Before you can understand each other’s needs, become self-aware and execute all the steps to creating secure attachments, you have to commit to the process. Don’t go after rebooting your relationship with a “let’s try and see what happens” attitude. Commit to proactive solutions.

Step 2: Understand the problem.

Becoming self-aware isn’t easy and it rarely happens in an instant. By consistently using the tools in this book and applying them on a daily basis, you’ll not only become a better person, but you’ll likely create a more approachable person within your partner. Understanding is freedom.

Step 3: Create a plan.

Discuss things open and honestly, then create a plan that will work. Don’t judge. Don’t attach emotion or feelings to the outcome or words. When you work as a team on what you both want, the synergy of the “We” comes to life. Follow the road to reconnecting on the dance floor of Life.

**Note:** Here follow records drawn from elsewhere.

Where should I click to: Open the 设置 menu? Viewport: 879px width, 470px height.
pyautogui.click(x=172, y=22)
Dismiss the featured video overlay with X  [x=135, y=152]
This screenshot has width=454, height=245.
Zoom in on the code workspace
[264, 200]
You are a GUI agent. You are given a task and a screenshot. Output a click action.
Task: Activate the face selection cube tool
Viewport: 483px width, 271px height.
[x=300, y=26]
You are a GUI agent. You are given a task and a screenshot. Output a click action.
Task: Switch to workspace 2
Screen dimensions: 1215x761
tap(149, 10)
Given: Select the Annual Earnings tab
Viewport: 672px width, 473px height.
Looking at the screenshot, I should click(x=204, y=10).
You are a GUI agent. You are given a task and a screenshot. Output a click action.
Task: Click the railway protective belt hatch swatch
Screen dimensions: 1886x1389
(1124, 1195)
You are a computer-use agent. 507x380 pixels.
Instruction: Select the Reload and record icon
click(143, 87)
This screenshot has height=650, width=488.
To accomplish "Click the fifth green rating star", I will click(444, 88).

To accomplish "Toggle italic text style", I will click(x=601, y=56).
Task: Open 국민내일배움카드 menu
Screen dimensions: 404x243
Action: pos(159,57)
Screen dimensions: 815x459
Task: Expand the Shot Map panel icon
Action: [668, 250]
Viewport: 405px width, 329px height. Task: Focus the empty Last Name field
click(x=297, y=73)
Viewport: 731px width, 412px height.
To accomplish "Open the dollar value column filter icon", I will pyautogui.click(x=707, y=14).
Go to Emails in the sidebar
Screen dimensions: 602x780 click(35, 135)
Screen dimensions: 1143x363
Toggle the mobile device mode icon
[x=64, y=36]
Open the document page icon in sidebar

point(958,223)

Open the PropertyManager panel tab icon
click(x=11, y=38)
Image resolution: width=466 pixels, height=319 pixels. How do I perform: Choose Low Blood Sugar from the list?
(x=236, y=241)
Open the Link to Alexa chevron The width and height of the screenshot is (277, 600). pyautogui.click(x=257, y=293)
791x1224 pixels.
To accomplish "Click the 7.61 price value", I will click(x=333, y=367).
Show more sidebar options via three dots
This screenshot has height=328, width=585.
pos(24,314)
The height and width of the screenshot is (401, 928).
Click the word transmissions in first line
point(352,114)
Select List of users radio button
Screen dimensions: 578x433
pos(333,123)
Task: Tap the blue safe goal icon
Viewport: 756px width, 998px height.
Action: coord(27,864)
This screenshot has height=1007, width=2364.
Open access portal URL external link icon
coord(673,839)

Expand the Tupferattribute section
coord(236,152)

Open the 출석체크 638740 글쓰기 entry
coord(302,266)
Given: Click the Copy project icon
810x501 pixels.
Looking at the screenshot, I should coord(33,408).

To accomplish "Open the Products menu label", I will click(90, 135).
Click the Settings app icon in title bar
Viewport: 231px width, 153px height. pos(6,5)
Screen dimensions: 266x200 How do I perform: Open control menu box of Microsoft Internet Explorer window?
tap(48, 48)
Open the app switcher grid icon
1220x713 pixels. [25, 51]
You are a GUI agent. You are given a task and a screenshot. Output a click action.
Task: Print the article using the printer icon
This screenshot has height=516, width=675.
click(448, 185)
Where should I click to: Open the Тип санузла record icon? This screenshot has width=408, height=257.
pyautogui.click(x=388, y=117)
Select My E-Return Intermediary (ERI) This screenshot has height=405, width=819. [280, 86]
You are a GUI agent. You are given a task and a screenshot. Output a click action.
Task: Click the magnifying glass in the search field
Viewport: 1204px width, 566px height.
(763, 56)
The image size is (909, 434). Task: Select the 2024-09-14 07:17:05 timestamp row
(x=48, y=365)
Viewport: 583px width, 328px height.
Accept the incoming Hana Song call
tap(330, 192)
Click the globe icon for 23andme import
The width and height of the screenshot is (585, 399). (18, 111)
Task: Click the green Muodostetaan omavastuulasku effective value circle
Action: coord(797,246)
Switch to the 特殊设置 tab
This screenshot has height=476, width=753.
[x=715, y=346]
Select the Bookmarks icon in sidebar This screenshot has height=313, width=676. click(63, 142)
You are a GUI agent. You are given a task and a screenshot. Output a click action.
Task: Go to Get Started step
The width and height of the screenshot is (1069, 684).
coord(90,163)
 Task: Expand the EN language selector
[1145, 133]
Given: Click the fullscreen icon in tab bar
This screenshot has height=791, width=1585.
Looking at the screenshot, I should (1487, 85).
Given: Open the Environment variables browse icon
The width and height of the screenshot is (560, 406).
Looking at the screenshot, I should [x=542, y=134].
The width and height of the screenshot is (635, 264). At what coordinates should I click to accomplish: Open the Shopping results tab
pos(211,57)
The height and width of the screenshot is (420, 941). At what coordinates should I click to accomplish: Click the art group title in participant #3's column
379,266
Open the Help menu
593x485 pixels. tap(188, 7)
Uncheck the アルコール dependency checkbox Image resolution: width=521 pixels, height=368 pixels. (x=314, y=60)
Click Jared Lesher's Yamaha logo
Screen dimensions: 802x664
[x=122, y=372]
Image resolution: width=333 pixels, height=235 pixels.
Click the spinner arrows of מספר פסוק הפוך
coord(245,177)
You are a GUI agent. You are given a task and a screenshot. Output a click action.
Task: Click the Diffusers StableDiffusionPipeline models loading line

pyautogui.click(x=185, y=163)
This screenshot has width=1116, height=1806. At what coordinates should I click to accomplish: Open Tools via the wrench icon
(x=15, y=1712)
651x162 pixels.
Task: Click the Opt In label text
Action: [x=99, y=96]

Step 4: Look at the emotional needs.

There is a significant amount of discussion regarding emotional needs because we begin our love through emotion. Identify which emotional needs have to be met, then work towards fulfilling those needs using the communication techniques and coping styles that are empowering to the both of you.

 

Seven Basic Principles

When you take a moment each day and apply these seven simple principles to your relationship, you’ll fend off the darker clouds heralded by the Four Horsemen. It is far easier to take the time to check the oil of your classic car on a regular basis than to wait until the entire engine needs replacing.

Trust:

All relationships are ultimately based on trust. To build trust you must simply keep your word, remain consistent, and be dependable in everything you say and do. Never say or do anything that can shake the trust the other put in you.

Respect:

Take the time to deliberately express your respect for what makes your partner unique, valuable, and important. Don’t expect your partner will automatically know that you still share that respect.

Communication:

The amount of time you take to invest in communication with your partner increases the value of the relationship. Listen attentively, calmly, and quietly, and give him or her your total attention, and they will return the favor. Show respect for one another in the way you converse.

Courtesy:

Saying “please” and “thank-you” on a regular basis will make them feel better about themselves and raise their self-esteem. This is especially important with people we care about the most.

Caring:

The greatest gift you can give one another is unconditional love and acceptance. Never condemn, criticize or complain. Look for ways to show that you care for that person, make them feel respected and loved.

Praise and Appreciation:

When you express your appreciation for something another person does, they feel better about it and will do more of it. The more you give, the more you’ll get. This is true of smiles, appreciation and gratitude.

Helpfulness:

The seventh principle for success in a relationship is to be helpful with those people whom you live with. Being willing to step in and assist with the little burdens.